It Happened To Me: I Was Just Trying To Do Some Yoga
You may have heard about my story yesterday at XoJane where this white lady wrote about how I had a difficult time with yoga because I’m “fairly heavy” and black, which are things that would understandably contribute to my ignorance of yoga and lack of enthusiasm toward it, right? Apparently, I just gave up on even trying and left the class early because of my blackness and weight, and “Jen Caron”‘s superior flat, skinny white woman body.
Gawker wrote a summary of the article that made me laugh because it pointed out how stupid and self-absorbed this woman was. XoJane changed her name to Jen Caron from Jen Polachek (her real name). Why? It’s not like she wrote a Nazi-themed screed calling for the cleansing of the races in America.
She’s just a self-absorbed, insensitive, and benevolently racist woman who hopefully is learning some things from the backlash against her asinine article.
Here was my day:
1. I woke up with back pain from sleeping wrong due to my toddler claiming the middle of the bed and lodging his foot in my back while laying on my husband’s chest sideways.

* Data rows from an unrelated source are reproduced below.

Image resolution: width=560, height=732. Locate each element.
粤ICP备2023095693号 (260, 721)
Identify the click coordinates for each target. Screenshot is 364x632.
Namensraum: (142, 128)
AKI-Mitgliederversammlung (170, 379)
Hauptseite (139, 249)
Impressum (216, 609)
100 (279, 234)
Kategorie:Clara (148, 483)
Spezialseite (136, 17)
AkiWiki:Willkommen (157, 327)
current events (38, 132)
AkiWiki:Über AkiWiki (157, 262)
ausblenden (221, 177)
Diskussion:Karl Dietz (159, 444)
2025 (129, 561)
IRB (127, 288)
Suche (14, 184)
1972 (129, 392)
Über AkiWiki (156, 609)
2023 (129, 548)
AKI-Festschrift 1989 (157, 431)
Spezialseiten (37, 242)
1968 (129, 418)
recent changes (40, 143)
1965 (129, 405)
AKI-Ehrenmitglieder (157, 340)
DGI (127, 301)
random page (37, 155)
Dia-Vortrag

2. I spilled coffee on my blouse running out of the door for work, and was late to work due to changing clothes and dropping off my son at daycare.

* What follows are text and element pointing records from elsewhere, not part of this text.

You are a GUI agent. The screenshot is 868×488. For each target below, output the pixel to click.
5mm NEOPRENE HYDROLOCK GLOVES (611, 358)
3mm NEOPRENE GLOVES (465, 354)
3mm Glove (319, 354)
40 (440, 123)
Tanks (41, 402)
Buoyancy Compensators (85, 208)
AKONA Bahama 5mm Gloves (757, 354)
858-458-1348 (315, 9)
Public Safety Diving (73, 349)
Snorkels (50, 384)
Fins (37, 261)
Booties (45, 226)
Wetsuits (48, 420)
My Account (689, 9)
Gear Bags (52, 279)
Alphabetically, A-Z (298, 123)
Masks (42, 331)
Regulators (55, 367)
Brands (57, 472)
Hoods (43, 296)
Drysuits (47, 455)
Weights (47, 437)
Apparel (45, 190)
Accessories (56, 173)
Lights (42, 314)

3. My boss chewed me out about being 4 minutes late and said that I did not have valid excuses.
4. While working with a team and being burdened with the bulk of the work because they’re lazy morons, I got a call from the hospital that my father was admitted for chest pains and they don’t know what’s wrong with him.
5. I caught a glimpse of my hair in the bathroom mirror on my way out from work and still don’t like this permed-to-natural struggle I’m going through, which didn’t add to the crap-tastic day I was having.
6. I left work earlier than normal (on a day I was “late”), picked up my son from daycare, ran by the hospital and saw my dad (who just had anxiety, but they’re keeping him overnight for observation), went home, and changed clothes for my evening workout.
7. My husband, fortunately, came home and pushed me into going to yoga after I told him about my day. He said it would be relaxing and I was doing well with it and it would probably helping me in my weight-loss goals. I have New Year’s resolutions that I’m a bit late starting, and yoga is one of them. He started making dinner and played with our son. I left, looking forward to some “me time,” which I sorely needed.
8. I started my session at this new place I was checking out. This was my fourth time there. I normally do a later session or weekend classes.
9. While coming out of corpse pose, my mind would just not settle down. Everything I’d been through all day just started to rumble. My day started terribly, work sucks, my father worried me for (hopefully) no reason, these ibuprofen are wearing off and my back pain is slowly returning, I’ll have to fight tonight with my toddler to get him to sleep in his room, and, okay, WHY IS THIS WOMAN STARING AT ME?!
10. I need to calm down. She’s probably just looking because I’m behind her. No, wait. No. No, she’s studying me. She’s staring me down! Let me crouch down and pull it together because she’s about to get cussed out and I’d be taking out my day on her.
11. WTF?! She’s still staring! Focus your eyes elsewhere! What is her problem?! I can’t take it! This isn’t relaxing and I’m about to cuss out some nosey white woman who is making me break out in stalker hives. And now I’m crying. Let me go before I catch a case and won’t be allowed back up in here. Jesus, hold my peace. I’m out.
So, that’s what happened from my end. I think it helps to have both sides of the story and some back story of my day to understand why I walked out of that yoga class. It wasn’t due to some skinny, flat-butt, white woman who became so concerned about race relations in yoga enough to write a piece about how her internalized racism was too much for her, so she needed to cry and tell her story to others in the hopes that yoga would be more inclusive of black people, who are already doing yoga in front of others who aren’t casual benevolent racists. I was trying to have some black girl time, yet here there Jen was, staring me down. (Is it from jealousy because she feels black women’s eyes bore into her because she has a black man at home?) Shut up when it’s black girl time!
I have curves, breasts, and a brain, yet I’m jealous of a piece of flexible cardboard? Girl, bye. I’m better than you’ll ever be.